A Lancaster bomber crashed on Sark

Stuttgart suffered heavy bombing on the night of 22nd to 23rd November 1942, with more than 200 bombers dropping their payloads onto the city. One of those bombers – Lancaster W4107 of the 49 Squadron – didn’t make it back to the mainland. Instead, it came down on Sark.

Sibyl Hathaway, Dame of Sark, described what happened in her autobiography:

There was great excitement one night when a Lancaster bomber made a forced landing in a field near the Seigneurie. The plane circled round and we were awakened by the noise… the German patrol appeared in our drive, running madly in order to take a short cut through the field… we heard no shots, although Bishop [the farm bailiff] said he could hear English voices… later I got details from the German doctor who confided to me that the plane was returning from a raid on Stuttgart. The navigating instruments had been shot away and four of the crew had bailed out over France, leaving only the pilot and two others to land here. They were taken off next day to a prison in Germany.
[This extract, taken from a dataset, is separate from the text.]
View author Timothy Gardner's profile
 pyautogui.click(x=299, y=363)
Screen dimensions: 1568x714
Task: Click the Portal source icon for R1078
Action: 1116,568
49 Squadron was disbanded in May 1965, but its Association website records many stories of its various members, including the tale of W4107’s hard landing.

A welcoming party

Having dropped its bombs on Stuttgart, the Lancaster was hit by several rounds of anti-aircraft fire, which set one engine and part of the fuselage burning. After four members of crew bailed out, two of the three remaining members put out the fire while Sergeant Eric Singleton concentrated on keeping the plane in the air.

Only when he saw what he believed was “friendly” land – by which he meant the mainland – did he bring W4107 down to land. Unfortunately, without navigational instruments to help, he’d made a miscalculation and actually landed in enemy-occupied Sark. As the crew left the plane they found themselves confronted by the officer who had run up Sibyl Hathaway’s drive.

“I thought it was the Home Guard,” Singleton is reported as saying. “But as they asked us to put up our hands we realised they were Germans.”

According to the Dame, “as they went they [the crew] signalled ‘thumbs up’ to our fishermen, the only people allowed to see them taken off from the harbour.”